== Document segment
Barbara Young

As I watched the trailers and clips for Food, Inc., the current “industrial-food-production-is-bad” movie, I thought of Conrad Kvamme who, for years, has been a positive voice for the meat industry on several fronts. These days he mostly travels across Minnesota teaching and preaching the American beef story. What he does flies in the face of the assertion in the movie that “the food industry doesn’t want you to know the truth about what you’re eating because you might not want to eat it.”

The Minnesota Beef Council (MBC) wants consumers to know what they are eating when they eat beef, and Kvamme, as its promotion consultant, is its great communicator.

“A cow can’t talk, but a cowman can,” he quips. By the way, he is thinking of writing a book using that same title.

Although Kvamme does hand out samples at supermarkets all over Minnesota, he is no ordinary functionary. He is a knowledgeable cattleman, who breeds and raises Holsteins through his Orbit Farms business. His stock is registered as satellite cattle. He grew up on his parents’ dairy farm in Minnesota’s Red River Valley. A graduate of North Dakota State University, Kvamme’s degree in agriculture includes minors in agriculture journalism, dairy science and horticulture. He taught agriculture economics at the University of Minnesota at Crookston.

Farm life with his father as his teacher, mentor and role model is where Kvamme found his vocation and avocation. “My dad was like a horse whisperer with cattle,” a prideful Kvamme says. “Animals liked him. He had the touch and the ability to talk with cattle, and he nurtured his livestock.”
====
**What is expected:** Repeat the text of the Conrad Kvamme profile above between "The Minnesota Beef" and "Minnesota at Crookston.", inclusive, word for word.
== Data
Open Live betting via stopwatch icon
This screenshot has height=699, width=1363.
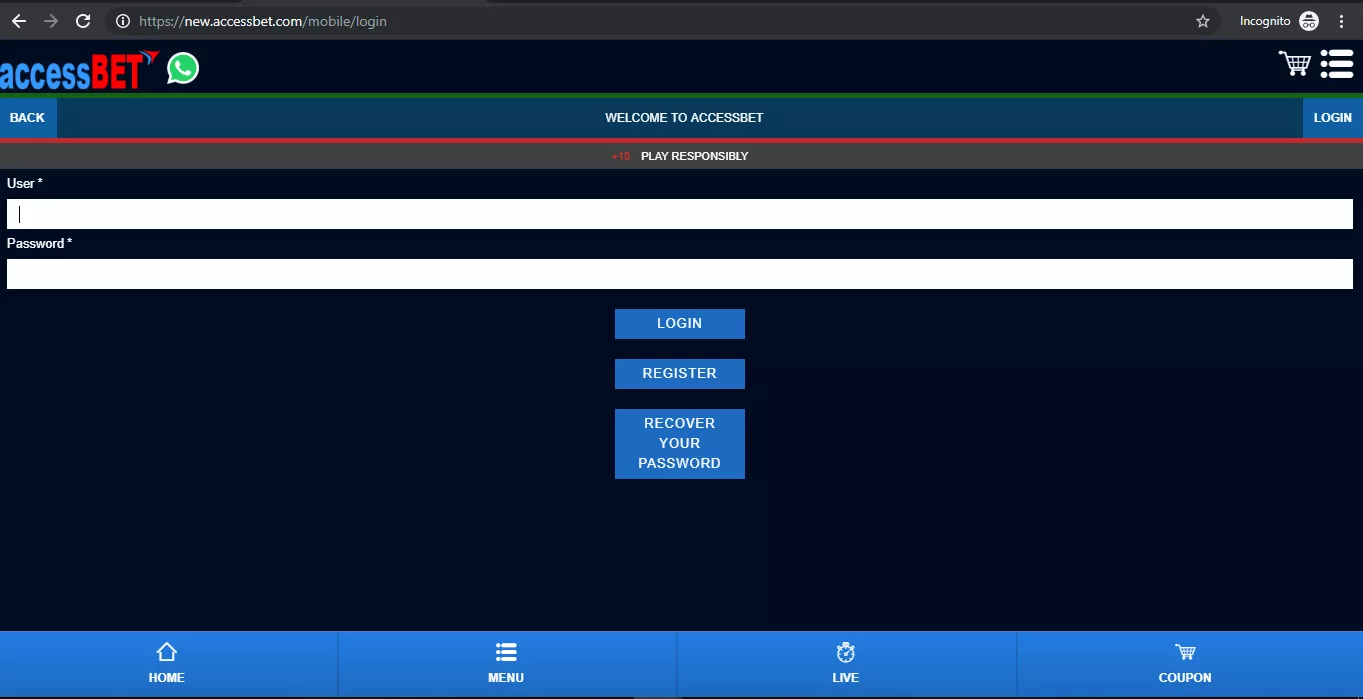[x=845, y=663]
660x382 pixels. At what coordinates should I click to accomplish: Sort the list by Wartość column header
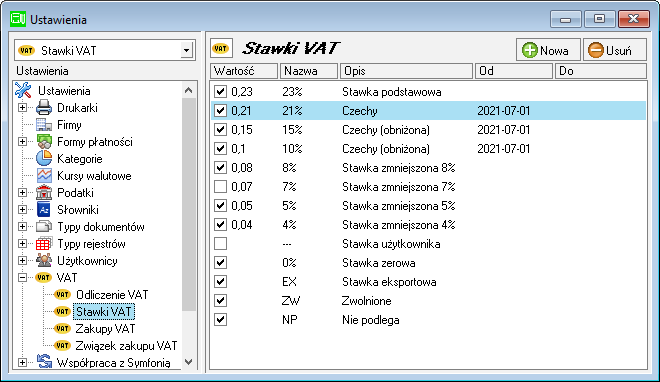pyautogui.click(x=244, y=71)
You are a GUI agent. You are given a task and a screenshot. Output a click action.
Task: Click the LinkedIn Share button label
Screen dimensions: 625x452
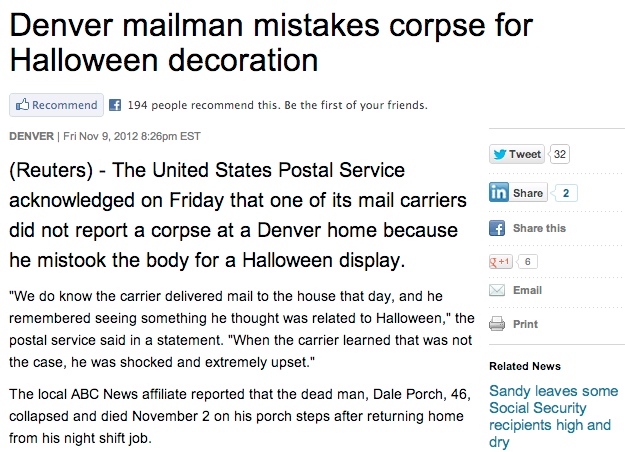coord(528,193)

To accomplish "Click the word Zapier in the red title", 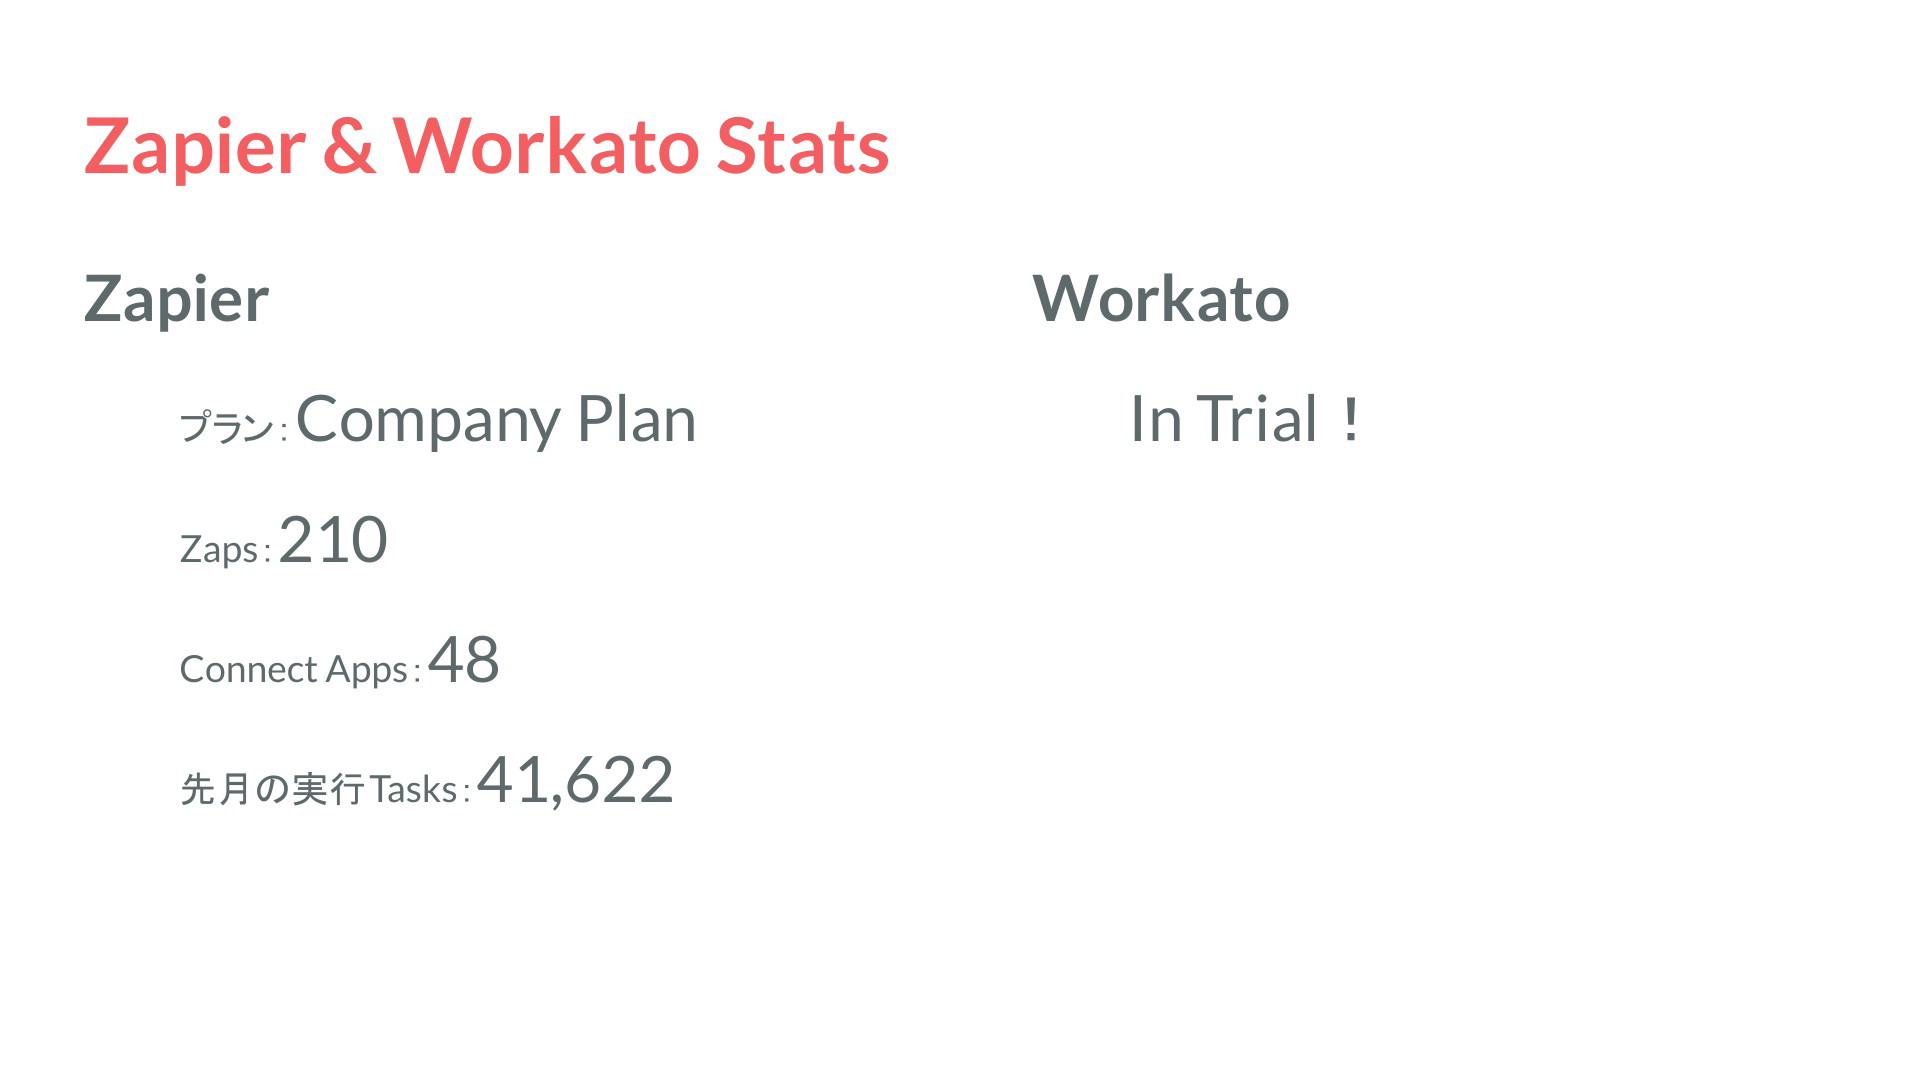I will click(x=195, y=148).
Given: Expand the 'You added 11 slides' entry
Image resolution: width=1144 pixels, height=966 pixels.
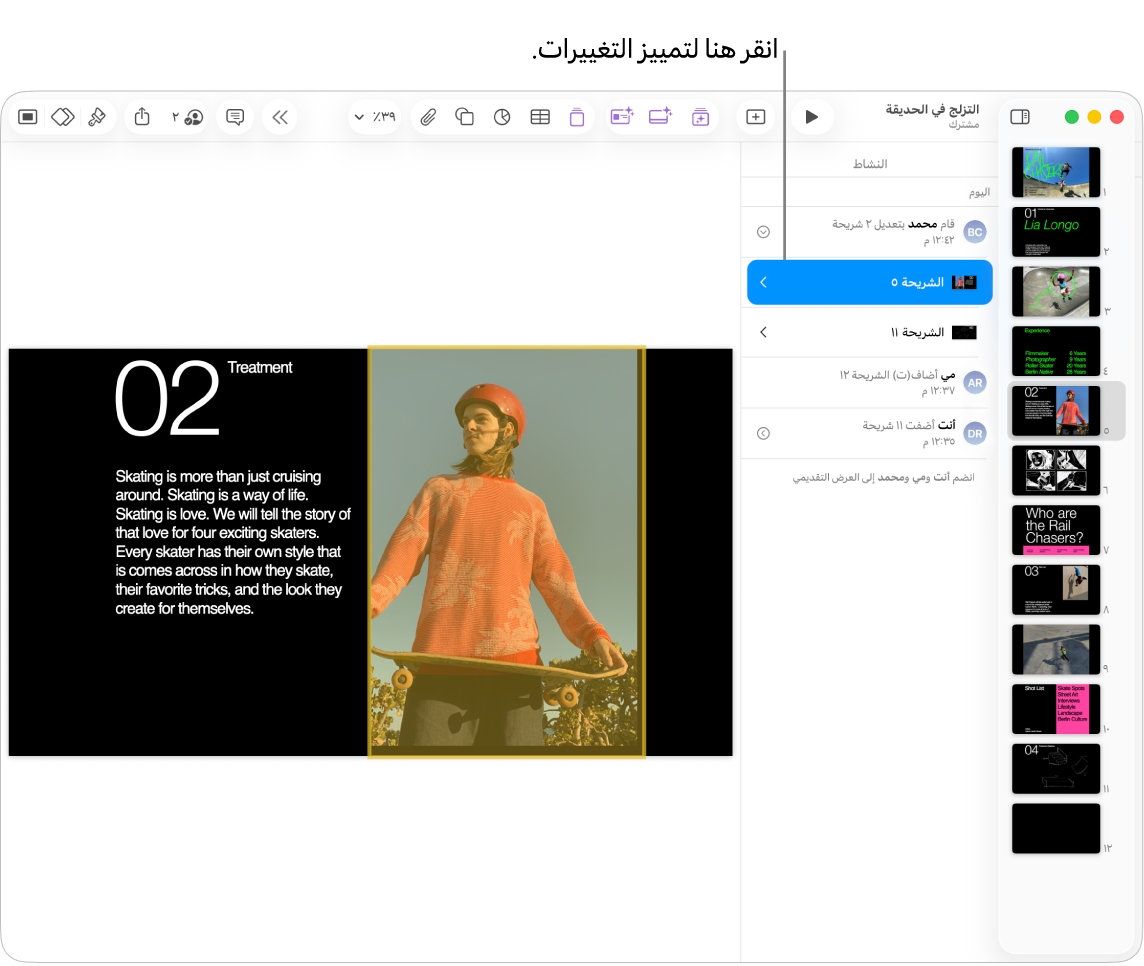Looking at the screenshot, I should coord(763,433).
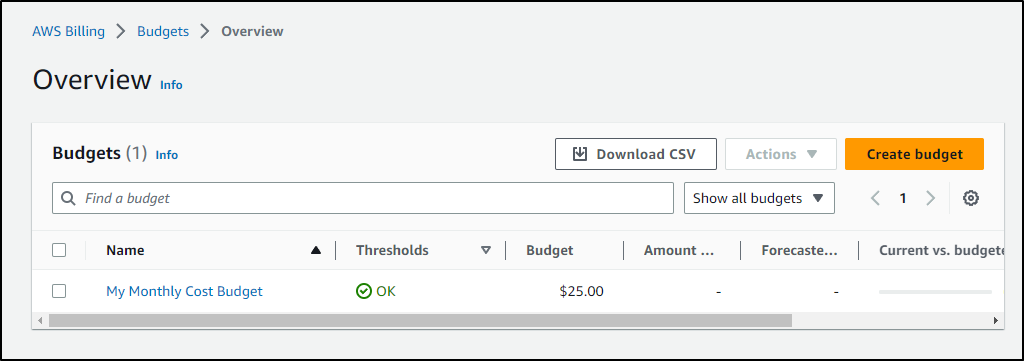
====
**Response for this exercise:**
The Minnesota Beef Council (MBC) wants consumers to know what they are eating when they eat beef, and Kvamme, as its promotion consultant, is its great communicator.

“A cow can’t talk, but a cowman can,” he quips. By the way, he is thinking of writing a book using that same title.

Although Kvamme does hand out samples at supermarkets all over Minnesota, he is no ordinary functionary. He is a knowledgeable cattleman, who breeds and raises Holsteins through his Orbit Farms business. His stock is registered as satellite cattle. He grew up on his parents’ dairy farm in Minnesota’s Red River Valley. A graduate of North Dakota State University, Kvamme’s degree in agriculture includes minors in agriculture journalism, dairy science and horticulture. He taught agriculture economics at the University of Minnesota at Crookston.